» What the task requires: Except for the pictures, retype the records that follow exactly.

» Data:
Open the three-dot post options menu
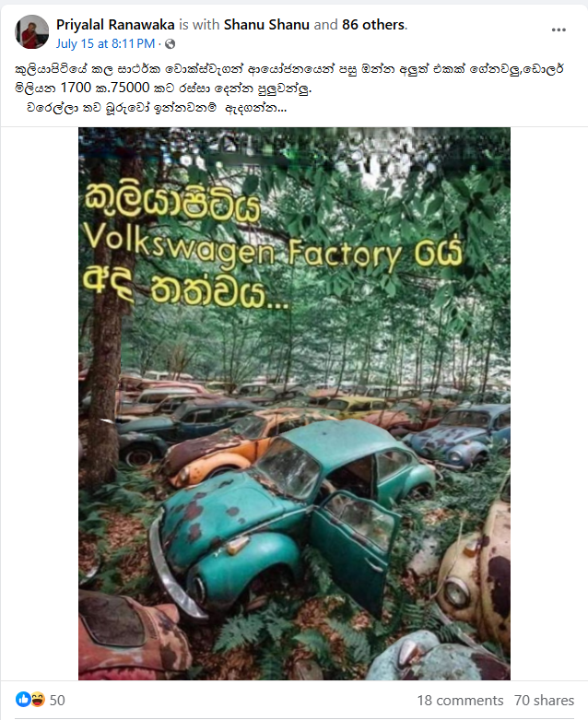This screenshot has height=720, width=588. point(559,30)
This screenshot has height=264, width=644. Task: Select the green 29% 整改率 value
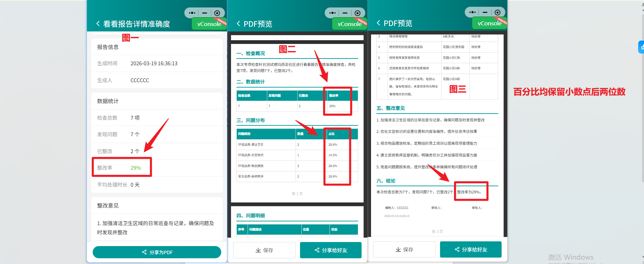136,168
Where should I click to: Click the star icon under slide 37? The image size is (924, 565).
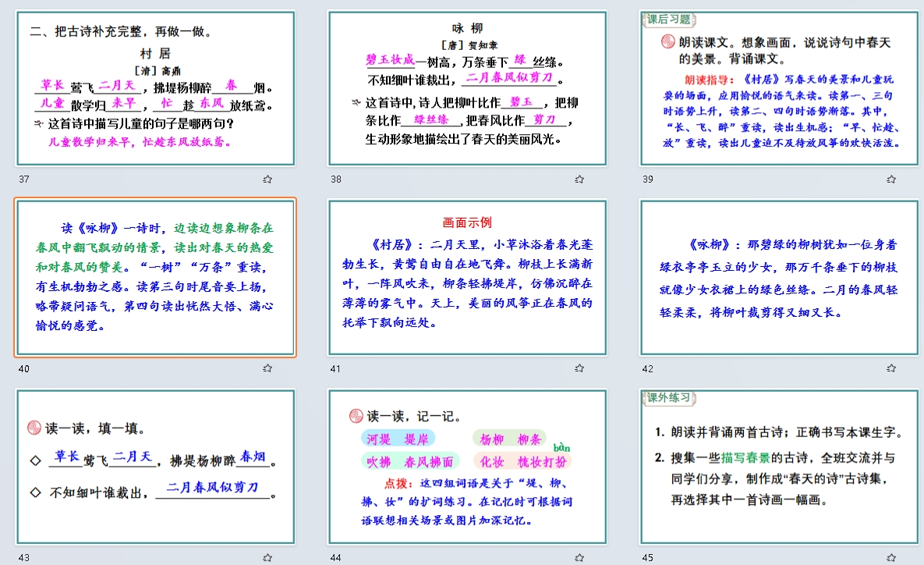point(267,179)
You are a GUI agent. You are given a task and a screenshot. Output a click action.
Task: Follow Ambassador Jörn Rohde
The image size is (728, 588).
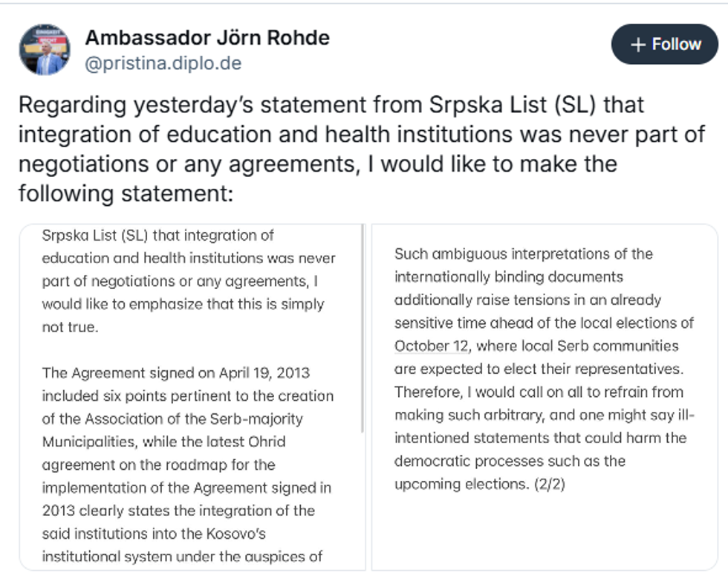coord(665,45)
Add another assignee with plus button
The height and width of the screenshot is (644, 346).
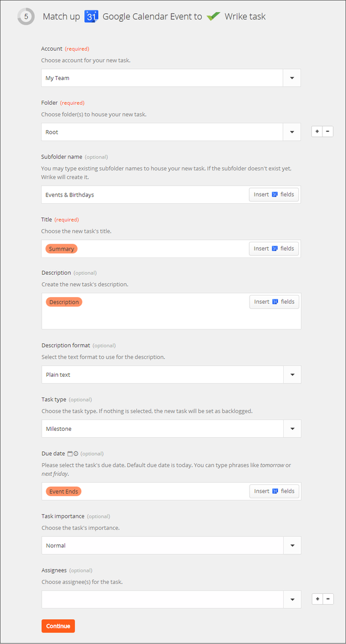click(x=317, y=599)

» Completed task:
Open the three-dot post options menu
This screenshot has height=720, width=588. point(559,30)
This screenshot has height=264, width=644. Task: Select the green 29% 整改率 value
136,168
Where should I click to: Click the star icon under slide 37? The image size is (924, 565).
point(267,179)
You are a GUI agent. You are given a task and a screenshot. Output a click action.
Task: Follow Ambassador Jörn Rohde
The image size is (728, 588).
coord(665,45)
Add another assignee with plus button
The height and width of the screenshot is (644, 346).
click(x=317, y=599)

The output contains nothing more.